Daniel Pham



Current position: Research Therapist

Years qualified as an RT: 2006 – current

Research areas of interest: Image Guidance, Adaptive Therapy, Stereotactic Ablative Body Radiotherapy

Research qualifications: M Phil (Monash 2013 – current)

What is your greatest research achievement?

Radiation Therapist representative for the recently completed TROG 10.01 Multicentre feasibility study of Bladder Online Adaptive Radiotherapy.

Why and how did you get involved in research?

Interest in new developments in radiation oncology. I was asked by a colleague if I had any interest in assisting with data collection, and it snowballed from there.

How do your balance research/work/family life?

I work hard over summer (generally when abstracts are due) and kick back with overseas holidays in winter (where it’s actually summer in the northern hemisphere!). Nothing is more satisfying than working hard and having a well-deserved break.

How did you find a mentor/supervisor?

I was lucky to be involved with projects that had co-investigators with great research experience. If you show enough initiative, people will recognise it and assist you in developing your skills.

What was your supervisor/mentor’s best advice?

Pursue postgraduate qualifications – these are a universal currency for research skills.

What do you enjoy most about being involved in research?

Collaborations and meeting peers from all over the world. It is great to see that no matter where you work, Australia, Singapore, Canada, United States, we all share the same problems and rewards in Oncology. It is an amazing field to be in. For me I don’t see it as a 9 to 5 job but rather a lifelong hobby.

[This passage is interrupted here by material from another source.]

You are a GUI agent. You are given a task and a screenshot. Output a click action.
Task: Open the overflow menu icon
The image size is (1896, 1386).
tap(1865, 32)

Hard to see this at first but with the right research team, you will see how your research fits into the greater picture.

What has been your biggest challenge or barrier to being involved in research?

Knowing what the expectations are when you first start out. Research requires a lot of patience as visible outcomes are very much long term. As an RT our work is very much accomplished with short term goals, however in research the final outcome (publications) will take at least 6 months to a year to complete.

What one piece of advice would you give other researchers?

The more you learn, the less you know. That is a result of good research.